What the exercise asks: Reproduce the entries below, changing every "Where should I click to" to "Where do I click to" and leaving all other text unchanged.

_ _ _

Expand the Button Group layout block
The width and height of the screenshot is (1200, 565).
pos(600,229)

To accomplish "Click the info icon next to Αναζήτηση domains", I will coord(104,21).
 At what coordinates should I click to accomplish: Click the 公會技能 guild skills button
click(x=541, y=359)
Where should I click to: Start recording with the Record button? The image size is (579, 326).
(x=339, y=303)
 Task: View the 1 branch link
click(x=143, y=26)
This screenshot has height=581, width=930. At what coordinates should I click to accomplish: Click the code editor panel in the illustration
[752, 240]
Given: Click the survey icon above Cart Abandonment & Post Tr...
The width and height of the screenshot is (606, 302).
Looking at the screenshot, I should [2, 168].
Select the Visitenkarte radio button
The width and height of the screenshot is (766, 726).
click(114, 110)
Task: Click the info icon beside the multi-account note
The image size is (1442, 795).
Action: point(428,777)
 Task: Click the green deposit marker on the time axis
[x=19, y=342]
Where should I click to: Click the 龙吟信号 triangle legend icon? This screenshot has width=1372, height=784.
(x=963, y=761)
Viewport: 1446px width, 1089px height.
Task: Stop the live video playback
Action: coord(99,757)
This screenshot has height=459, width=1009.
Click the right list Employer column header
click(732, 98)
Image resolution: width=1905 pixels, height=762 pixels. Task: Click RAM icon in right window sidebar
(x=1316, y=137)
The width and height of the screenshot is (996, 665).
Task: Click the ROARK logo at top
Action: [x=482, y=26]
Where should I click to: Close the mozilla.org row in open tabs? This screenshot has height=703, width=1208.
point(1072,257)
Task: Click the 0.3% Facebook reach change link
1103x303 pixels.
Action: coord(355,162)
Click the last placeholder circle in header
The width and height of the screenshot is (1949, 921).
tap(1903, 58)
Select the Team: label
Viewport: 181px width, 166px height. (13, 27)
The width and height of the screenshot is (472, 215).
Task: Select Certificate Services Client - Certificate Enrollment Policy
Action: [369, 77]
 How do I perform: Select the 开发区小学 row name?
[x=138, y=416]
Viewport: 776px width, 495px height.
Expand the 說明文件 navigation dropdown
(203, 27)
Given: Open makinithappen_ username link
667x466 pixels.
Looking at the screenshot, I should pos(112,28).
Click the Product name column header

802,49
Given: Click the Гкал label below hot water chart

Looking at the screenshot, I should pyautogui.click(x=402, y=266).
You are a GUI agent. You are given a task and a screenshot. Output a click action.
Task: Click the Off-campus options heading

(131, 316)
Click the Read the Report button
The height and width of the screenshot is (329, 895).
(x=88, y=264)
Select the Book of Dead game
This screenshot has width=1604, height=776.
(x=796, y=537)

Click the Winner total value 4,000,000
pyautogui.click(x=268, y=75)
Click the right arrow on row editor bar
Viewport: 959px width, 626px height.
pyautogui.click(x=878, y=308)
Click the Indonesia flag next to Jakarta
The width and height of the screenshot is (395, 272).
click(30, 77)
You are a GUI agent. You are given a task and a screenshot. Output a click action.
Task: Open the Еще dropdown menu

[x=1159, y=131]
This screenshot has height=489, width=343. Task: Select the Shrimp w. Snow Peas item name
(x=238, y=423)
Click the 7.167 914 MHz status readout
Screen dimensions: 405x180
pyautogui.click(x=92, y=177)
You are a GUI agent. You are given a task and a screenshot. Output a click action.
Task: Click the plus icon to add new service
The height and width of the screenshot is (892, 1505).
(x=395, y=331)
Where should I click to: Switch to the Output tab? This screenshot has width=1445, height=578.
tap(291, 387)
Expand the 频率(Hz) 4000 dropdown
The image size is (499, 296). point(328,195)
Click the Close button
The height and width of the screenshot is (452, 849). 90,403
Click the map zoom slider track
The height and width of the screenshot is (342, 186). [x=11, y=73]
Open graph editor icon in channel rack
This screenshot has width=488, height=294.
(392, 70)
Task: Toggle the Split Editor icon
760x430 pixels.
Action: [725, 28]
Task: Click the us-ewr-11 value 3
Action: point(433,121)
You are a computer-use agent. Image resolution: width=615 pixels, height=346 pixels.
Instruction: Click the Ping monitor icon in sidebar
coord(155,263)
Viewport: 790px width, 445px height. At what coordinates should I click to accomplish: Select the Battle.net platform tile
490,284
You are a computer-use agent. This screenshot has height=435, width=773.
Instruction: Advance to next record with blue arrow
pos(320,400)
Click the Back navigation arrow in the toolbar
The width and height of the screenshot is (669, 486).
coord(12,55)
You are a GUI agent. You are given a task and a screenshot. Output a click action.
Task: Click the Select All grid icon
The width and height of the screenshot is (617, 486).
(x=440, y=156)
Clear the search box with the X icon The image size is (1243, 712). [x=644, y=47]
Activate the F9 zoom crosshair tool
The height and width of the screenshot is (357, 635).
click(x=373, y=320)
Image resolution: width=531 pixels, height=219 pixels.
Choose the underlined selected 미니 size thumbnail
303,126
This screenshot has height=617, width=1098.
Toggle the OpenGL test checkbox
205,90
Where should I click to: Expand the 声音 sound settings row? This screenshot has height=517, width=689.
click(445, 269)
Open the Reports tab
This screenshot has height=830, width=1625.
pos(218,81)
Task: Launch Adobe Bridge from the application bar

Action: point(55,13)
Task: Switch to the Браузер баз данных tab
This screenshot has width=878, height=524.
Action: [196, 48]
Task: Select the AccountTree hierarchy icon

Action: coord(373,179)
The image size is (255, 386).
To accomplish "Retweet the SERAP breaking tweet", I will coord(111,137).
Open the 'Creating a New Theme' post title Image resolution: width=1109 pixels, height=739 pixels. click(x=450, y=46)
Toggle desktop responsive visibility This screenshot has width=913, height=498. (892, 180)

_ _ _

Completed exercise:
Expand the Button Group layout block
The width and height of the screenshot is (1200, 565).
pos(600,229)

To accomplish "Click the info icon next to Αναζήτηση domains", I will coord(104,21).
 At what coordinates should I click to accomplish: Click the 公會技能 guild skills button
click(x=541, y=359)
Where do I click to: Start recording with the Record button? The image size is (579, 326).
(x=339, y=303)
 Task: View the 1 branch link
click(x=143, y=26)
This screenshot has height=581, width=930. At what coordinates should I click to accomplish: Click the code editor panel in the illustration
[752, 240]
Given: Click the survey icon above Cart Abandonment & Post Tr...
The width and height of the screenshot is (606, 302).
Looking at the screenshot, I should [2, 168].
Select the Visitenkarte radio button
The width and height of the screenshot is (766, 726).
click(114, 110)
Task: Click the info icon beside the multi-account note
The image size is (1442, 795).
Action: point(428,777)
 Task: Click the green deposit marker on the time axis
[x=19, y=342]
Where do I click to: Click the 龙吟信号 triangle legend icon? This screenshot has width=1372, height=784.
(x=963, y=761)
Viewport: 1446px width, 1089px height.
Task: Stop the live video playback
Action: coord(99,757)
This screenshot has height=459, width=1009.
Click the right list Employer column header
click(732, 98)
Image resolution: width=1905 pixels, height=762 pixels. Task: Click RAM icon in right window sidebar
(x=1316, y=137)
The width and height of the screenshot is (996, 665).
Task: Click the ROARK logo at top
Action: [x=482, y=26]
Where do I click to: Close the mozilla.org row in open tabs? This screenshot has height=703, width=1208.
point(1072,257)
Task: Click the 0.3% Facebook reach change link
1103x303 pixels.
Action: coord(355,162)
Click the last placeholder circle in header
The width and height of the screenshot is (1949, 921).
tap(1903, 58)
Select the Team: label
Viewport: 181px width, 166px height. (13, 27)
The width and height of the screenshot is (472, 215).
Task: Select Certificate Services Client - Certificate Enrollment Policy
Action: [369, 77]
 How do I perform: Select the 开发区小学 row name?
[x=138, y=416]
Viewport: 776px width, 495px height.
Expand the 說明文件 navigation dropdown
(203, 27)
Given: Open makinithappen_ username link
667x466 pixels.
Looking at the screenshot, I should pos(112,28).
Click the Product name column header

802,49
Given: Click the Гкал label below hot water chart

Looking at the screenshot, I should pyautogui.click(x=402, y=266).
You are a GUI agent. You are given a task and a screenshot. Output a click action.
Task: Click the Off-campus options heading

(131, 316)
Click the Read the Report button
The height and width of the screenshot is (329, 895).
(x=88, y=264)
Select the Book of Dead game
This screenshot has width=1604, height=776.
(x=796, y=537)

Click the Winner total value 4,000,000
pyautogui.click(x=268, y=75)
Click the right arrow on row editor bar
Viewport: 959px width, 626px height.
pyautogui.click(x=878, y=308)
Click the Indonesia flag next to Jakarta
The width and height of the screenshot is (395, 272).
click(30, 77)
You are a GUI agent. You are given a task and a screenshot. Output a click action.
Task: Open the Еще dropdown menu

[x=1159, y=131]
This screenshot has height=489, width=343. Task: Select the Shrimp w. Snow Peas item name
(x=238, y=423)
Click the 7.167 914 MHz status readout
Screen dimensions: 405x180
pyautogui.click(x=92, y=177)
You are a GUI agent. You are given a task and a screenshot. Output a click action.
Task: Click the plus icon to add new service
The height and width of the screenshot is (892, 1505).
(x=395, y=331)
Where do I click to: Switch to the Output tab? This screenshot has width=1445, height=578.
tap(291, 387)
Expand the 频率(Hz) 4000 dropdown
The image size is (499, 296). point(328,195)
Click the Close button
The height and width of the screenshot is (452, 849). 90,403
Click the map zoom slider track
The height and width of the screenshot is (342, 186). [x=11, y=73]
Open graph editor icon in channel rack
This screenshot has width=488, height=294.
(392, 70)
Task: Toggle the Split Editor icon
760x430 pixels.
Action: [725, 28]
Task: Click the us-ewr-11 value 3
Action: point(433,121)
You are a computer-use agent. Image resolution: width=615 pixels, height=346 pixels.
Instruction: Click the Ping monitor icon in sidebar
coord(155,263)
Viewport: 790px width, 445px height. At what coordinates should I click to accomplish: Select the Battle.net platform tile
490,284
You are a computer-use agent. This screenshot has height=435, width=773.
Instruction: Advance to next record with blue arrow
pos(320,400)
Click the Back navigation arrow in the toolbar
The width and height of the screenshot is (669, 486).
coord(12,55)
You are a GUI agent. You are given a task and a screenshot. Output a click action.
Task: Click the Select All grid icon
The width and height of the screenshot is (617, 486).
(x=440, y=156)
Clear the search box with the X icon The image size is (1243, 712). [x=644, y=47]
Activate the F9 zoom crosshair tool
The height and width of the screenshot is (357, 635).
click(x=373, y=320)
Image resolution: width=531 pixels, height=219 pixels.
Choose the underlined selected 미니 size thumbnail
303,126
This screenshot has height=617, width=1098.
Toggle the OpenGL test checkbox
205,90
Where do I click to: Expand the 声音 sound settings row? This screenshot has height=517, width=689.
click(445, 269)
Open the Reports tab
This screenshot has height=830, width=1625.
pos(218,81)
Task: Launch Adobe Bridge from the application bar

Action: point(55,13)
Task: Switch to the Браузер баз данных tab
This screenshot has width=878, height=524.
Action: [196, 48]
Task: Select the AccountTree hierarchy icon

Action: coord(373,179)
The image size is (255, 386).
To accomplish "Retweet the SERAP breaking tweet", I will coord(111,137).
Open the 'Creating a New Theme' post title Image resolution: width=1109 pixels, height=739 pixels. click(x=450, y=46)
Toggle desktop responsive visibility This screenshot has width=913, height=498. (892, 180)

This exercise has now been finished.